Lorsque je me suis engagé, à dix-sept ans, j’ai demandé à être artilleur sur la prière de mes parents et les conseils de mes amis qui servaient dans l’artillerie. Les « appelés » de la classe 1918 seront sans doute envoyés prochainement aux tranchées. Je désire les y devancer.

Je veux après la guerre, si mon étoile me préserve, avoir la satisfaction d’avoir fait mon devoir, et le maximum de mon devoir. Je veux que personne ne puisse me contester le titre de Français, de vrai et de bon Français. Je veux, si je meurs, que ma famille puisse se réclamer de moi et que jamais qui que ce soit ne puisse lui reprocher ses origines ou ses parentés étrangères.

J’espère être physiquement capable d’endurer les souffrances du métier de fantassin et vous prie de croire, mon Général, que de toute mon âme et de tout mon coeur je suis décidé à servir la France le plus vaillamment possible.

Veuillez agréer, mon Général, l’assurance de mon profond respect et de mon entier dévouement.

Originaire de Marseille, Maurice Antoine Martin-Laval était l’un des six enfants d’un armateur de la ville. Il avait vingt-trois ans lorsqu’il écrivit ces mots à sa soeur Marie. Il était médecin auxiliaire au 58e RI, et il allait avec les brancardiers ramasser les blessés sur les champs de bataille. Ses deux frères, André et Fernand, eurent comme lui la chance de survivre à la guerre.

Le 22 février 1915

Ma chère Marte,

Tu ne saurais croire la vaillance et l’héroïsme de nos braves soldats ; quand je dis : « vaillance et héroïsme », je n’entends pas parler comme les journaux dans un sens vague et général et prendre ces mots presque comme un cliché systématique lorsqu’il s’agit de nos troupes, mais bien au contraire, je veux donner à ces mots toute leur extension et je précise. Hier à 14 heures devait avoir lieu par trois sections de mon régiment l’attaque d’une tranchée allemande, pourvue de défenses accessoires fantastiques : une largeur d’une dizaine de mètres, sillonnée en tous sens comme une toile d’araignée de fils de fer barbelés et épais reliant entre eux d’énormes piquets d’un mètre soixante-quinze de haut et constitués par des madriers de chemins de fer. […]
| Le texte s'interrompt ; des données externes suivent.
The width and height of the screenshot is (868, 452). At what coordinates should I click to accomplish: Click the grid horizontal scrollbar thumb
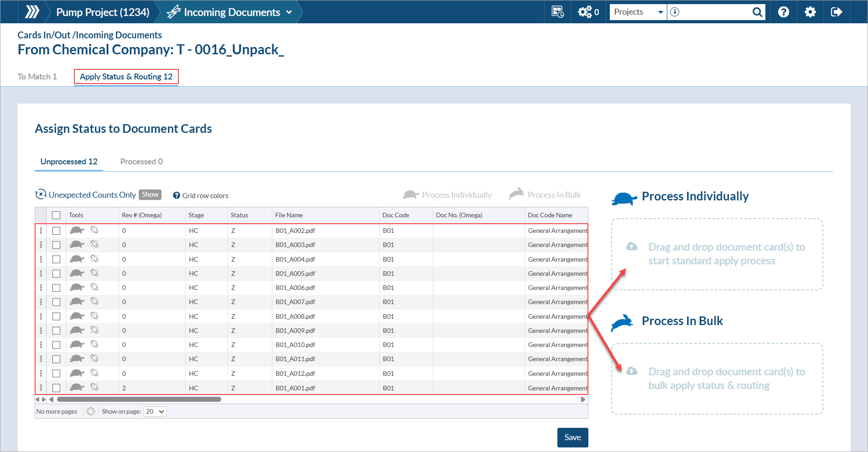point(139,399)
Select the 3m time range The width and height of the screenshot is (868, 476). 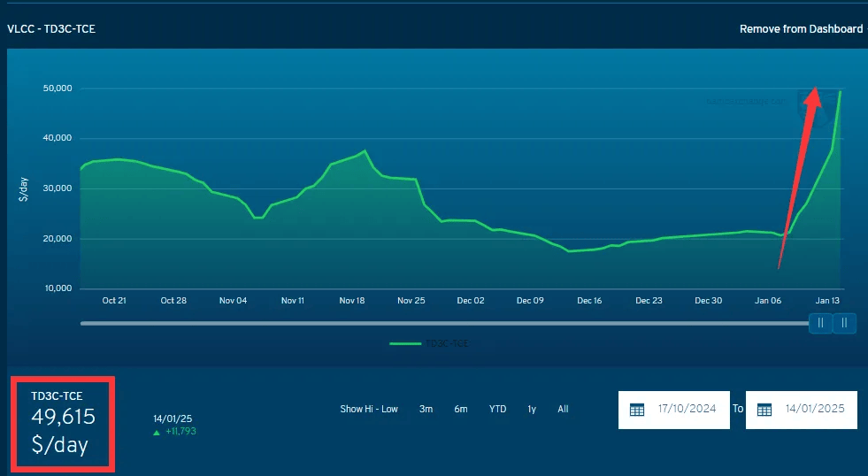(426, 409)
Ne crois-tu pas, chère Marie, que tous ces morts quels qu’ils soient doivent aller droit au ciel après de semblables actes d’héroïsme et ne crois-tu pas odieux, honteux, scandaleux, que Messieurs les Députés à la Chambre veuillent refuser ou même discuter l’attribution d’une « croix de guerre » à ces hommes, tous des héros, sous prétexte qu’il faut qu’ils soient cités à l’ordre de l’armée… Pour eux, l’ordre du jour de la Division n’est pas suffisant. Ô injustice et ingratitude humaines !
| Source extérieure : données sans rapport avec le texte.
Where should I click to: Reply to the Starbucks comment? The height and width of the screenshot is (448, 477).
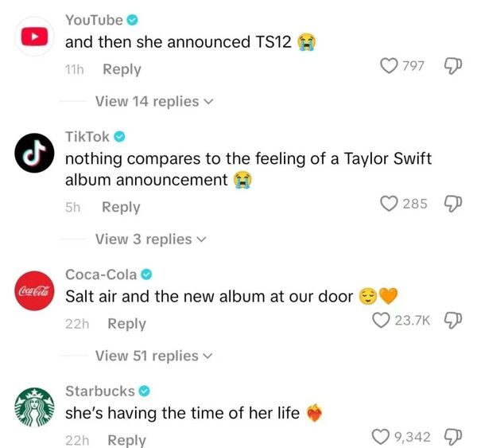[126, 440]
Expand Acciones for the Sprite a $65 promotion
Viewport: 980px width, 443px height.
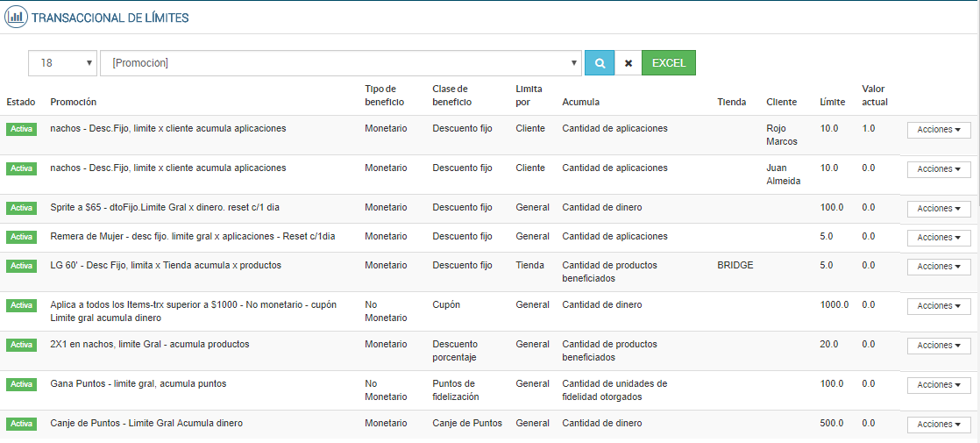(939, 209)
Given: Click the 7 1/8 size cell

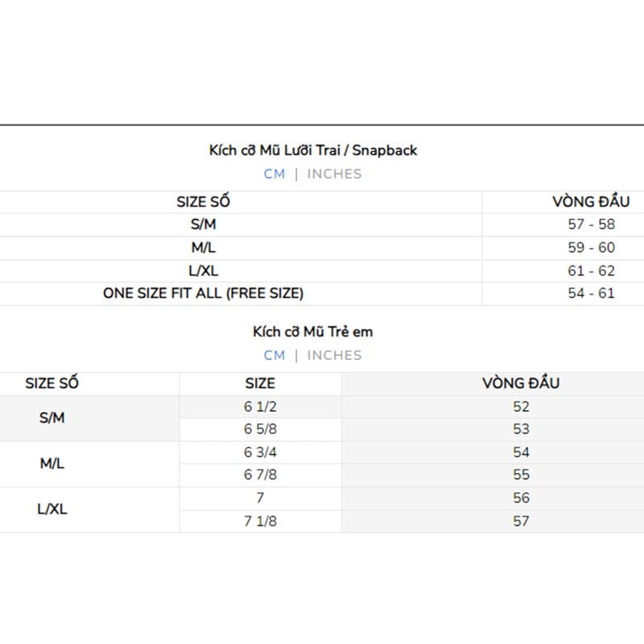Looking at the screenshot, I should pyautogui.click(x=260, y=522).
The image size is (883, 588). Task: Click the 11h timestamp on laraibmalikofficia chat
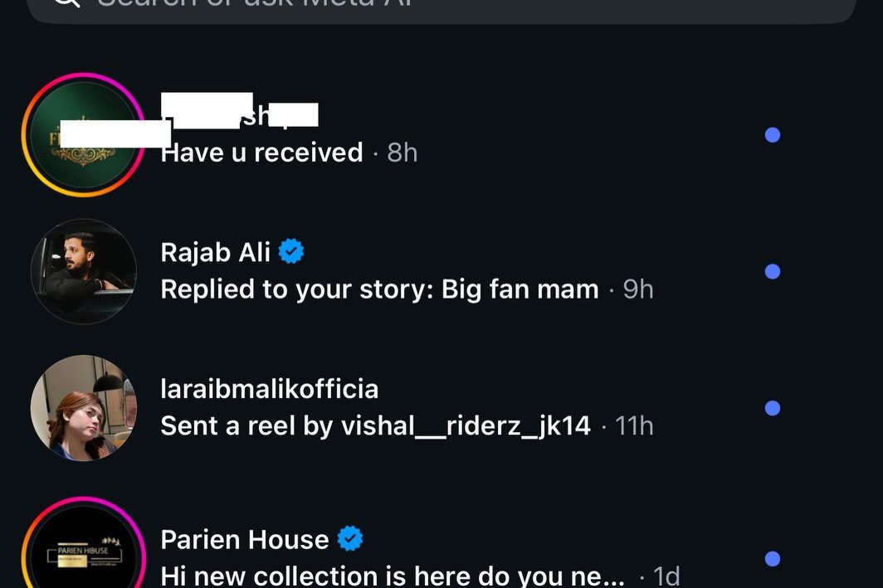pyautogui.click(x=635, y=426)
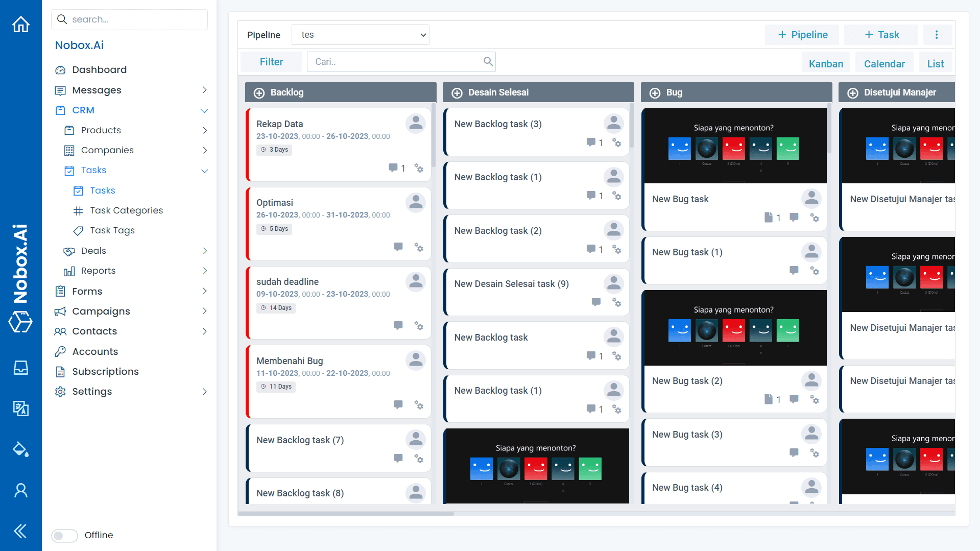This screenshot has width=980, height=551.
Task: Click the translate language icon in the sidebar
Action: pyautogui.click(x=21, y=408)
Henri Jacquelin avait trente ans en 1914. Il habitait Quimper. Agrégé de lettres et d’histoire, ancien élève de l’École normale supérieure, il avait été réformé pour myopie lors de son service militaire, mais il s’engagea comme simple soldat dès le jour de la mobilisation, à l’exemple de ses trois frères. Gravement blessé pendant la première bataille de la Marne en septembre 1914, il fut soigné pendant plus de deux ans et renvoyé au front comme mitrailleur en mars 1916. Versé ensuite dans l’infanterie d’accompagnement des chars d’assaut, il fut tué à Tahure le 26 septembre 1918, moins de deux mois avant lafin de la guerre. Sa femme Henriette resta seule avec son fils Riquet, né en novembre 1911.

Dix mille puis vingt mille prisonniers ; notre terre reconquise. Tout ce cliquetis me donne la fièvre et m’ôte le sommeil, et Dieu me garde de faire le poète quand j’écris à mon père, mais je sens tout ce qu’il y a de France qui se lève en moi, comme le brouillard du matin sur la terre obscure, et jamais je n’ai éprouvé un sentiment si vif, si passionné et si délicieux d’être un homme de mon pays. Pourquoi, pourquoi suis-je ici loin de la bataille ?

Jacques Georges Marie Froissart avait dix-sept ans en 1914. Fils d’un avocat parisien, et engagé volontaire à la fin du mois d’avril 1916, il fut d’abord téléphoniste puis aspirant dans l’artillerie au 217e RAC (régiment d’artillerie de campagne). Jacques tomba le 14 septembre 1918 d’un éclat d’obus reçu en plein coeur.

Mes chers parents,

Lorsque vous lirez cette lettre, Dieu m’aura fait l’honneur de m’accorder la sacrée mort que je pouvais souhaiter, celle du soldat et du chrétien. Que ce soit sur un champ de bataille ou dans un lit d’hôpital, je l’accepte comme dès le premier jour où je voulus m’engager. J’en accepte l’idée sans regrets et sans tristesse. Je ne peux pas vous dire de ne pas me pleurer, car je sais la douleur que vous causera ma disparition, mais ne regardez point la terre qui me recouvrira. Levez les yeux vers le ciel où Dieu me jugera et me donnera la place que j’aurai méritée.